Remains found in new ‘Pozolero' site

Federal investigators excavating property in eastern Tijuana

Tijuana. – Federal investigators on Monday found human remains on an isolated country house perched on a hill where a confessed criminal said he disposed of as many as 60 bodies, a leading activist said.

After two days of excavation, investigators for SIEDO, the federal agency that targets organized crime, found the remains in a clandestine grave inside the property, said Fernando Ocegueda, a leader in a citizens' organization that represents the families of 234 people who disappeared.

The uninhabited property, covering about 3,000 square meters, is located in the eastern, semi-rural neighborhood called Loma Bonita.

Ocegueda said that human tissue also was found in a 55-gallon metallic drum inside a small warehouse where it's believed the criminal, Santiago Meza, dissolved bodies sent to him. The small building, which Tijuana firefighters had to vent, is located on the same property.

Meza, who was nicknamed "El Pozolero," or stew maker, was arrested by the Mexican military in January of 2009 in a home near Ensenada. He confessed to authorities that he had dissolved the bodies of some 300 victims on orders of drug traffickers supported by the Sinaloa cartel.

Ocegueda said he had been given access to Meza's declaration, and the criminal had indicated that as many as 60 victims could have been buried at the Loma Bonita property from 2004 to 2006.

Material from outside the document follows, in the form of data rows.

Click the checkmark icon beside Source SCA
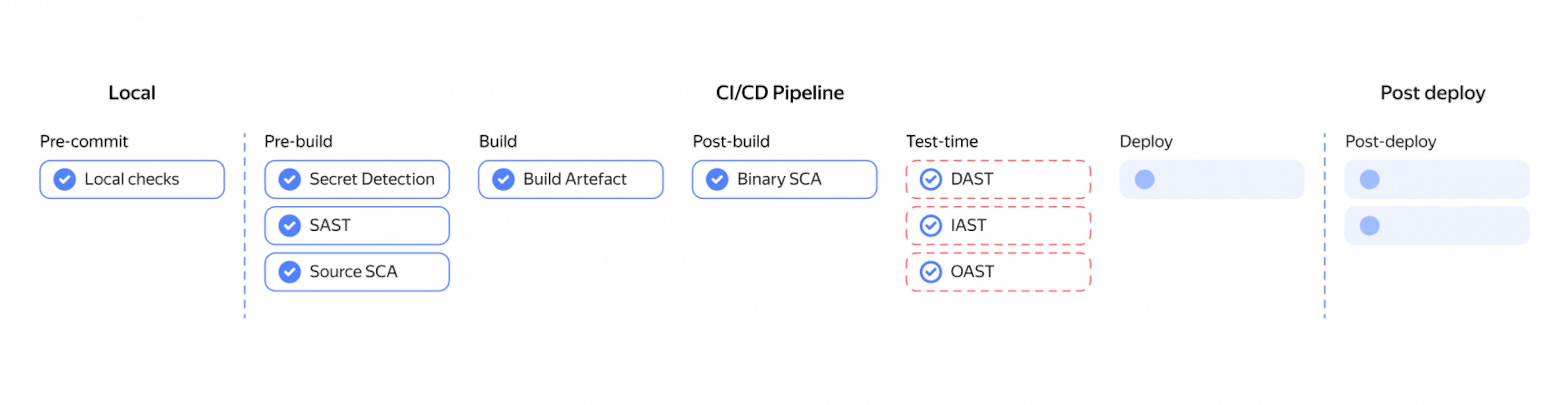 click(x=290, y=271)
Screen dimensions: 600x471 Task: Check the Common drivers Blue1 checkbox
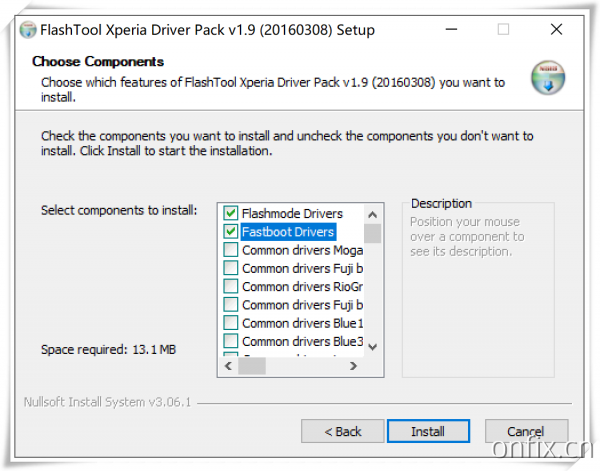click(231, 323)
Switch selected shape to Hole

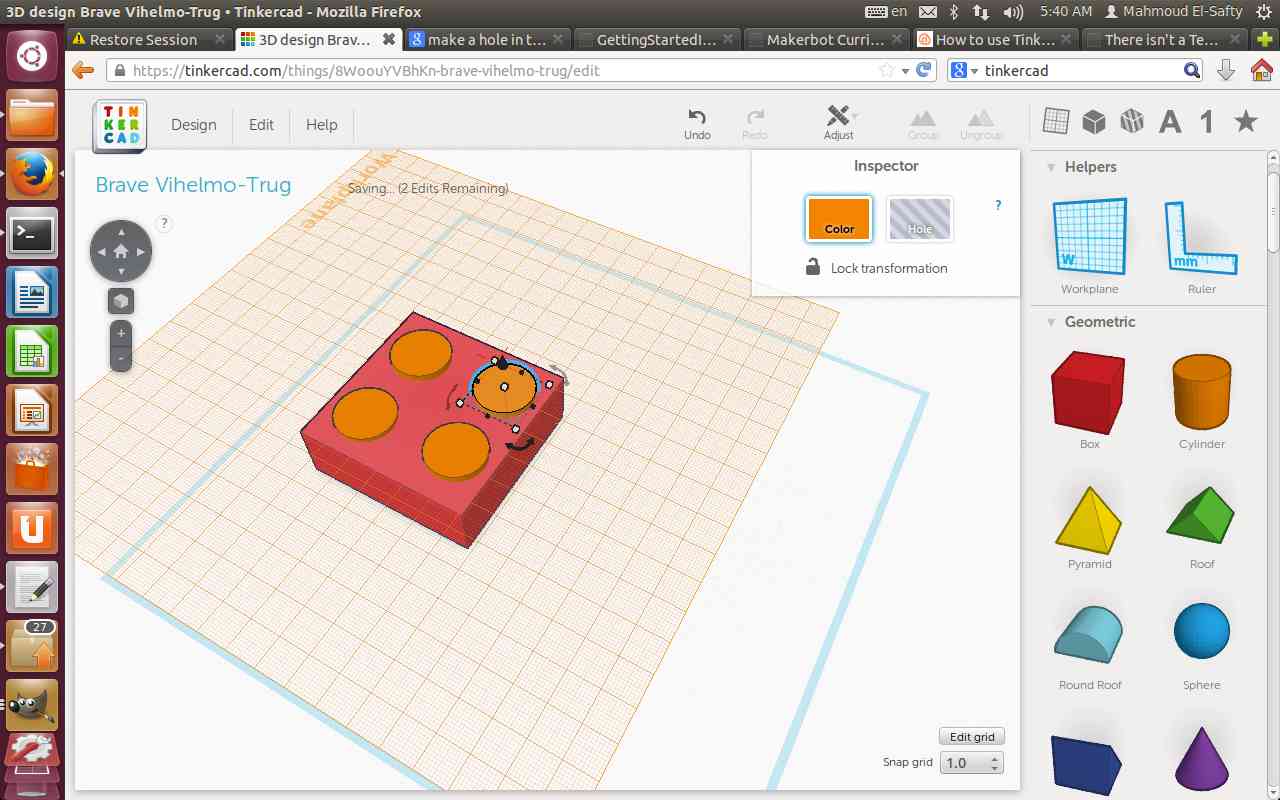pos(920,219)
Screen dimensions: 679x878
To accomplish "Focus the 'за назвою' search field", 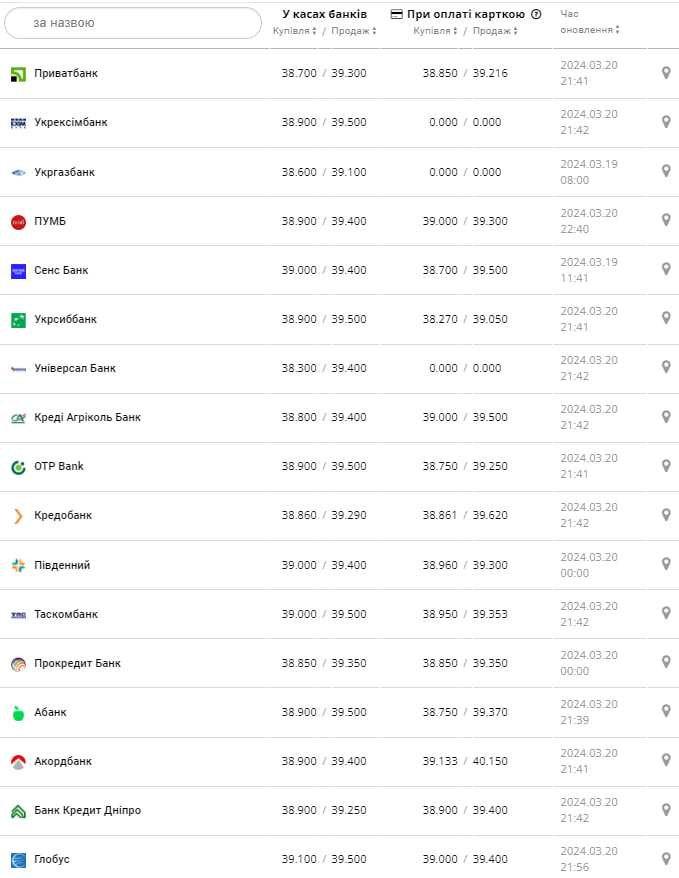I will point(132,23).
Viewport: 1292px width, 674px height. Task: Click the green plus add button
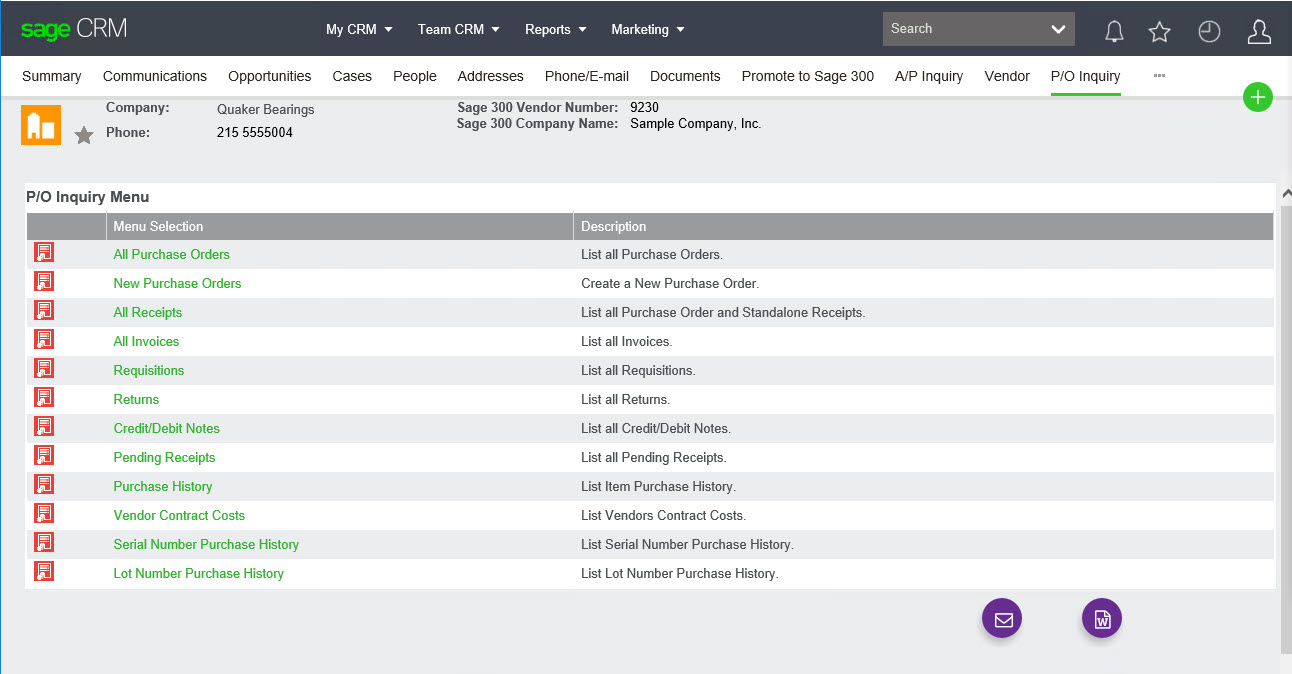click(1257, 97)
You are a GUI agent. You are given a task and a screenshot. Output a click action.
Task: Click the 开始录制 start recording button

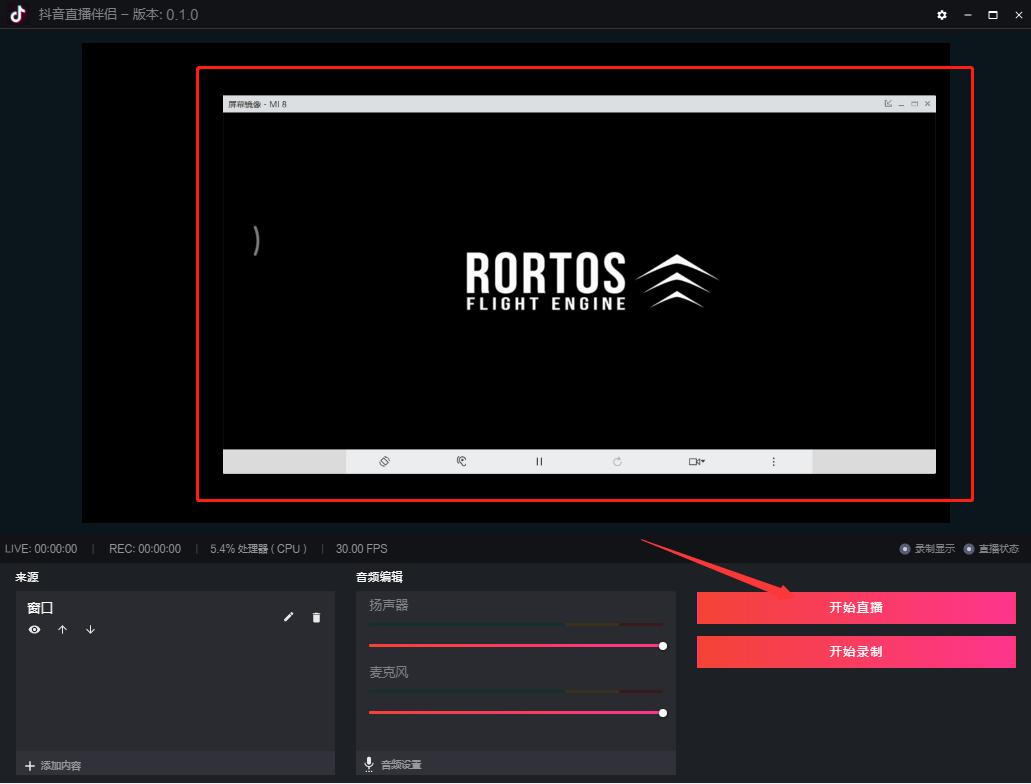[856, 652]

Meza said he had worked there before moving to a rural piece of land in the community of Ojo de Agua, where SIEDO investigators found human remains of 10 people and believe many others could be buried there.

Ocegueda said there is a third plot of land east of the city, known as "La gallera," where Meza indicated the remains of 75 victims who disappeared between 2004 and 2008 could be found. That's where he believes the remains of his son, Fernando Ocegueda Ruelas, 23, are located. The son was taken from his own house by people dressed as officers in February of 2007 and has not been seen since.

"Santiago Meza never worked in a single spot; he had several security houses that he would go to when they told him the military was coming for him," Ocegueda said.

The SIEDO investigators searched the Loma Bonita property in February and found human tissue, which was taken to a laboratory in Mexico City for DNA testing. It will also be compared to samples in a gene bank of people who are looking for family members who disappeared. Those results are pending.

Starting at 11 a.m. on Sunday, with songs from a nearby evangelical church filling the air, 12 federal investigators began working at the Loma Bonita property. They stayed for six hours.

On Monday, they repeated that routine and may work there for the next 10 days. Then they will move to "La gallera," Ocegueda said, depending on what they find at Loma Bonita, an impoverished area that lacks paved streets and is near an industrial zone.

According to state authorities, two criminal groups waged a bloody war to control trafficking in the border region from 2008 to 2010. A criminal cell backed by the Sinaloa cartel and commanded by Teodoro "El Teo" García Simental and Raydel López Uriarte fought the Arellano Félix cartel, led by Fernando Sánchez Arellano, a nephew of the group's founders.

The death toll reached 2,327, with 390 disappeared and more than 100 kidnapped, just in Tijuana.

Dozens of innocent people also died in that confrontation.

Some 80 percent of the victims sought by Ocegueda's group, called the Citizens' Association Against Impunity, disappeared during that period.